Having come through the snow, and the doubts, with a bronze, and with a Games official hovering in preparation for escorting her to the medal ceremony at the Olympic Plaza, the 28-year-old RAF Intelligence Officer was feeling temporarily fatigued.

But even as she analysed her own performance in finishing behind the two Americans, the local girl Tristan Gale and the Ohio firefighter Lea Ann Parsley, she was looking ahead to the future of a fledgling sport which her efforts over the last three years – when she has won three World Cup titles – have done so much to promote.

"Five years ago, skeleton was extreme, off the wall," she said. "It was a sport equated with bungee jumping. It was a mad, nutter's thing. I think we've established ourselves very well and shown we can act very professionally. "

Coomber's big concern now is that she helps the sport to consolidate on the high profile it has achieved in the run-up to these Games. "I know that the interest is only temporary, and that in four months' time no one is going to remember the Winter Olympics. That's why it's important to try and put plans in place now so that new people can come into the sport."

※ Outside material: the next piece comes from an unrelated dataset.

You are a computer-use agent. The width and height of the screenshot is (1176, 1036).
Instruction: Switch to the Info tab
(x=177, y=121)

While Coomber will be seeking to ride the current wave of publicity as far as it will take her, including soon making an appearance on the television programme They Think It's All Over, her long-term goals are twofold. She plans to compete again at the next Olympics in Turin, and will ask her employers whether they will extend the leave she had of 18 months to concentrate on Olympic preparation. She also wants to return to running novice programmes on the push-start run which has been built at Bath University, where potential young talent can be introduced to the sport.

"Running those courses is one of the things I enjoy doing most," she said. "At the beginning of the week you take someone down to a bend and say that they will be sliding through it with their face two inches away from the ice, and they look at you as if you have shot them. But by the end of the week they are doing it. I don' t want to lose this opportunity for the sport."

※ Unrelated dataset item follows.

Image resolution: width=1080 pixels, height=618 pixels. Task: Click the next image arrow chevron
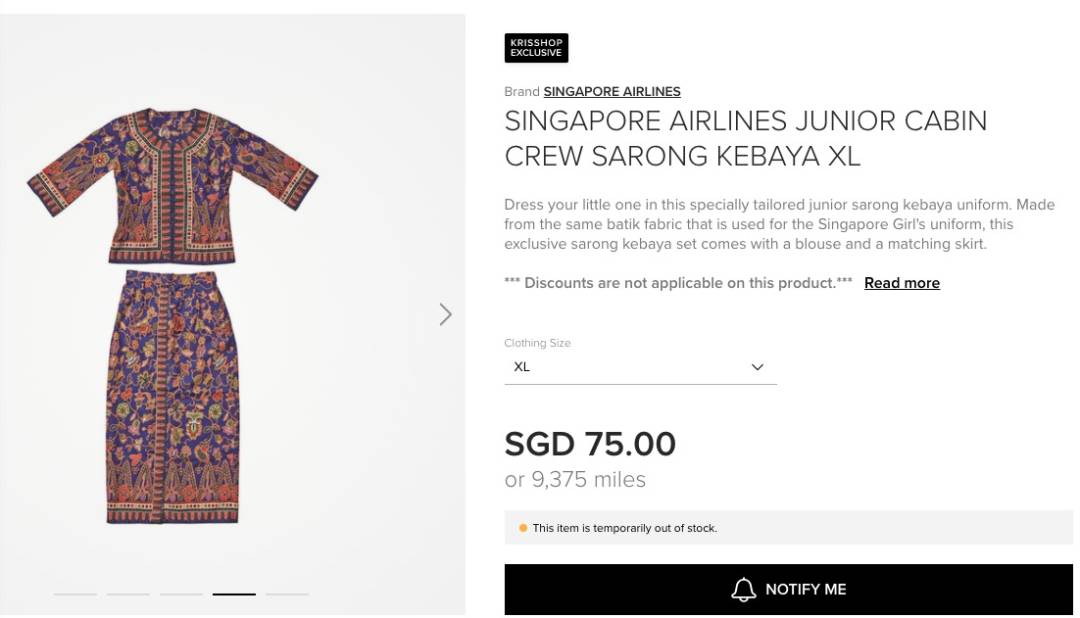click(x=446, y=315)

The snow which began to fall densely on the course on the morning of the event might previously have been enough to unnerve the Briton, who has had less chance to train in such conditions than her rivals for the good reason that there is no track in her home country. Her lighter frame, too, is a disadvantage in conditions where heavier competitors are more able to maintain impetus.

However, Coomber was heartened by the memory of her last World Cup win at Lake Placid in conditions which were similar to those that prevailed at Utah Olympic Park.

"I think I did really well today," she said. "Primarily because of the snow. In the past I would have thought 'Oh my God it's snowing, I'm going to do really badly'. But I really tried to not let that happen.

"Also the position I was in after the first run was almost the worst position to be in, because you are in a medal position, but if you drop one place you're not. Trying to keep the focus then, with the weather and knowing I had absolutely everything to lose – there's no worse place to finish at an Olympics than fourth – I was really pleased with myself."

Asked if she was glad to have got the day over, she smiled. "Yes," she said. "I am. Simply because the not knowing is the worst thing.

"So there is a sense of relief, definitely, that I have proved myself, even though it's not a gold. Not many people can say they've got an Olympic medal, and not many Britons can say they've got an Olympic Winter medal."